Sunday, 29 May 2016

Droney McDroneface

This is the start of a series of posts on drones.

Some may recall I got a Parrot AR ages ago, It was not easy to fly, rather flimsy, not good video, and not good in the slightest gust of wind, so hardly played with at all. If anyone wants to buy it - just ask.

However, at the weekend, I made the mistake of going in to the Apple shop while my wife and daughter were in Primark (it seemed the better option). I only wanted a lightning cable. Well, I left with a DJI Phantom 4.

I have to say the difference from the Parrot AR drone is unbelievable!

It is much more stable, much better picture, much easier to fly (has proper dual stick controller connected to phone/iPad, not using the iPad itself), way better in wind. It really does what it says on the tin!

The problem with drones are the rules! The Civil Aviation Authority and the Air Navigation Order. They are a bit complex, but basically there are restrictions flying near people and property. So short of finding some field somewhere you don't get to do much legally with the drone.

Well, I may have done a quick test flight (after getting hobbyist insurance on-line). Just up around down, from my property. Of course, instantly, my nosey neighbour came round (before I had even landed), asking what the rules are for drones now, and so on. I am not 100% sure if that is allowed. There is a "test flight" exception in the rules, and one related to property you have control over, but it may be stretching a point. I convinced him it was fine :-)

Sorry CAA, please don't prosecute me - I'm going to do it right now...

What that means is taking an approved course, with theory and practical tests, and then applying for a permission for aerial work from the CAA (for 12 months). Once I have that, subject to the rules on safety, and proper operating procedures, and so on, I will be allowed (from CAA point of view) to fly near buildings, and do things like aerial surveys of people's houses and stuff. I'll need insurance as well. I'll be able to do the flights commercially too. I'll need to consider any DPA issues and registration. Whilst I think it is obviously hassle, as it is a 4 day course, I am thinking I'll go for it. It will be a new skill ("certified drone pilot" sounds good). A&A already sells photographic services, why not start selling aerial photographic services, at least locally. With any luck I can pay for the drone and course with some work. I may even have two pilots on staff...

There will be a lot more on the process of getting training and permission in future posts. It will be a few months as I need to go do some proper practicing (in a field) first, and book the course, and do a practical test, and then apply for the CAA PFAW. I'll post more on this as I go.

In the mean time, just a few points on the drone itself. We did go find a deserted car-park with no people around, and permission to be there, and had a bit of a play well away from any nosey neighbour.

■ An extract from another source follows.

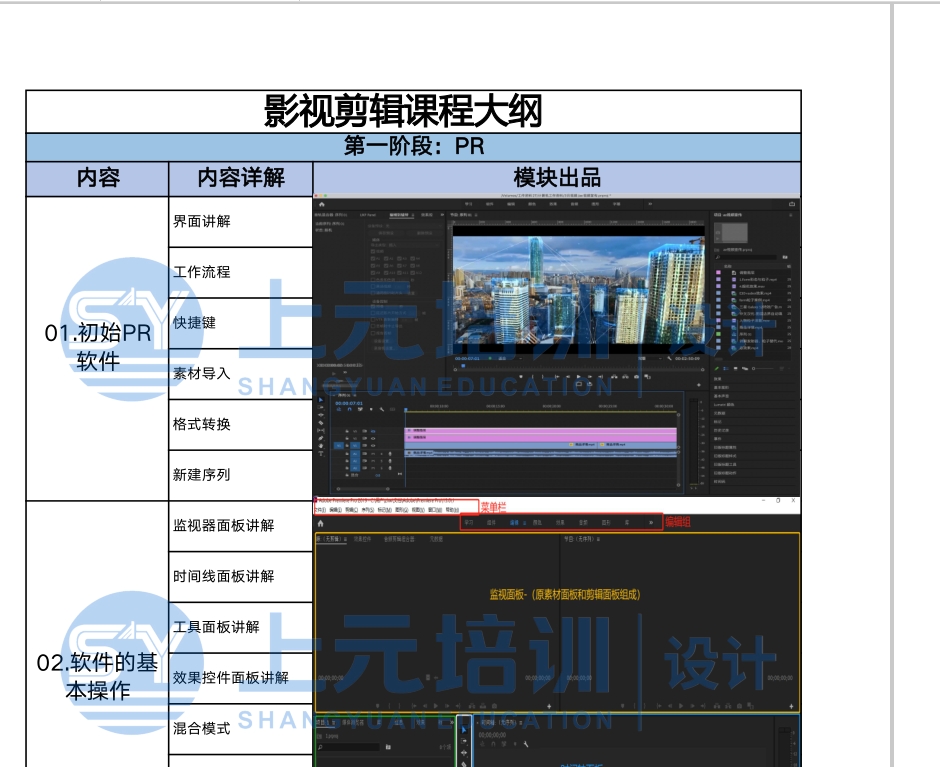Open the 文件 menu in the red-boxed menu bar

[x=320, y=509]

I have to say, one of the most impressive features is the tracking mode - I can point at someone on the screen on the iPad and tell it to track them, and it does - hovering, flying, and directing the camera. It has built-in collision detection and avoidance, and just flies itself. It also has GPS, and in the beginner mode was even smart enough not to follow someone anywhere near the road (restricted area!). Very smart.

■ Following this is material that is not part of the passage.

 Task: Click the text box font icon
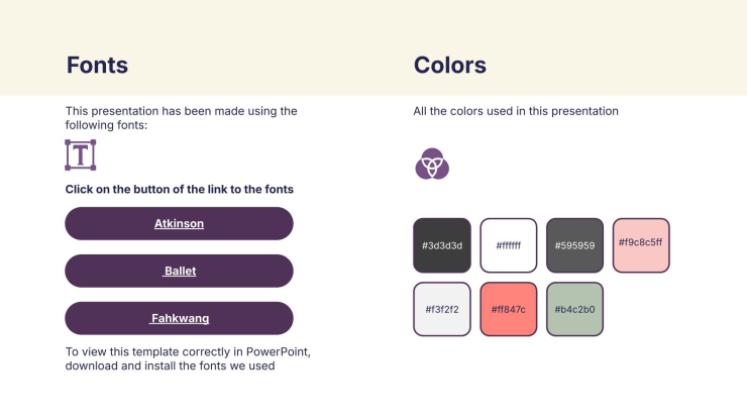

The "home" mode is good too - using GPS, it shoots up like 30m, flies over everything and lands back at the start. And it can do that on loss of signal automatically.

The 4K video camera is excellent quality too.

So, assuming I maintain the motivation on this, more posts to follow and a new A&A service in the making...

19 comments:

  1. How high can you fly it before you have to follow rules? Is two meters OK? 10 meters inside an enclosed space?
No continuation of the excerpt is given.